If they are only down for 2 nights how tedious can it be?

poopadoop · 31/08/2012 16:23

YABU - maybe they wanted to eat with your dcs as in have a family tea? or maybe they thought when you said about sandwiches you meant them as well? Hardly the end of the world, they're helping you out!

gladders · 31/08/2012 16:23

I would still have been cheesed off the food had been freezable. They know we eat at half 8 and it has never been a problem for them before.

They do eat earlier when they are at home, but have always fitted in with us before.

Am genuionely surprised that very few people agree with me in thinking it is rude to do this in someone else's house. WIBU to not eat with them at half 6 in their house because I'm not actually hungry yet?

OP posts:
Bluefrogs · 31/08/2012 16:23

Where do you live?I'm feeling really unwell today and the thought of cooking isn't great-I'll have the food if no one bloody wants it

Cynner · 31/08/2012 16:24

I would never be cross with guests who were hungry and helped themselves to a sandwich. If I am hosting, I want my guests to be as comfortable as possible.

gladders · 31/08/2012 16:24

no- they want to plan the food every morning every time they visit in the future. for ever.

OP posts:
JamieandOscarSittinginATree · 31/08/2012 16:25

Well you obviously feel how you feel, but I'm struggling to see it as rude. In fact you could easily, if you chose to, see it as them wishing to save you the work of preparing food for them. It's the sort of thing my parents would do, and they are lovely and thoughtful.

I have noticed though, on MN that some people invest a lot emotionally in food - for example, getting really upset if someone doesn't like a food that they have prepared. I'm not like that myself. I wonder if you are OP?

perfumedlife · 31/08/2012 16:25

Well it is a bit rude if you are a proper guest but they are family and they are looking after the kids so they probably felt at home enough to eat when hungry and leave more for you and dh.

Do you get on with them well normally?

PicklesThePottyMouthedParrot · 31/08/2012 16:25

I wouldn't be mortally wounded if you said you werent hungry as you normally eat later.

They are not dinner party guests see, they are family staying and I would want them to feel at home.

gladders · 31/08/2012 16:26

I am fine with them helping themselves to snacks.

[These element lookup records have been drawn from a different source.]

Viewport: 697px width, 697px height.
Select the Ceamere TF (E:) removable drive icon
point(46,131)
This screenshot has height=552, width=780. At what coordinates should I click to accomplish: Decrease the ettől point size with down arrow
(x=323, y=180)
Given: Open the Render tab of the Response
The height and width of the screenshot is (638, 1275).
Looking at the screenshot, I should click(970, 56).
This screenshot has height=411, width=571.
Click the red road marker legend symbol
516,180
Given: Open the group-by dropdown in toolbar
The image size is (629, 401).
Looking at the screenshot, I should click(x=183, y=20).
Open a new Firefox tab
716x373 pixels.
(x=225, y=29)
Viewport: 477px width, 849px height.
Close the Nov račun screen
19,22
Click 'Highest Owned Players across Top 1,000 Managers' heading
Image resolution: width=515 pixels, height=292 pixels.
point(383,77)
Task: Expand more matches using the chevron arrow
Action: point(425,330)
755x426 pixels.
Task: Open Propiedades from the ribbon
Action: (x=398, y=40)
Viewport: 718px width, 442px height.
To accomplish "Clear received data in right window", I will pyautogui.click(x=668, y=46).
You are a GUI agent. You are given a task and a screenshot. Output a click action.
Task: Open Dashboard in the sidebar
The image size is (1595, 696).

Of course, they are my PIL.

they did not eat with the kids - they fed the kids at half 5 and then fed themselves at 7. they were surprised I had not assumed they would do this - when they have never done it before.

OP posts:
PicklesThePottyMouthedParrot · 31/08/2012 16:27

Depends how cross you were with them.

Surely it's better to make absolutely sure you all know what's happening than get in another tizz?

JamieandOscarSittinginATree · 31/08/2012 16:27

Also, perhaps they were just hungry and decided to eat with the children to keep them company.

NovackNGood · 31/08/2012 16:27

Would you feel the same if it was your mother and not the MIL?

EverybodysDoeEyed · 31/08/2012 16:27

My mil eats breakfast at 10.30, no lunch, afternoon cake and then a late dinner. When she comes she expects to follow that routine.

As she is my guest I accommodate it (so we will get cakes) but we also eat lunch. Dinner is moved later so it is a compromise.

With the in laws I always try and take a step back. They don't do things the way my family do things and I do have to remind myself that I can't punish hem for that!

I would imagine that they wanted to save you a job as you had been at work all day. I'm sure they didn't imagine how cross you would be.

Cynner · 31/08/2012 16:28

OP..are you angry that not everyone agrees with your upset at you PILs? Surely, you understand that we all have different ideas about what constitutes good hosting manners..

JamieandOscarSittinginATree · 31/08/2012 16:28

Xpost

If it's out of character for them and you get on well, it's pointless to waste energy assuming rudeness where none was intended.

gladders · 31/08/2012 16:28

I wouldn't say I invest emotionally in food no!

I just plan menus that I think my guests will like and enjoy preparing food for them.

No guest has ever turned round to me at half 7 and told me they have already eaten.

They did not save me any work - I cook for dh and me every night anyway. and they know that.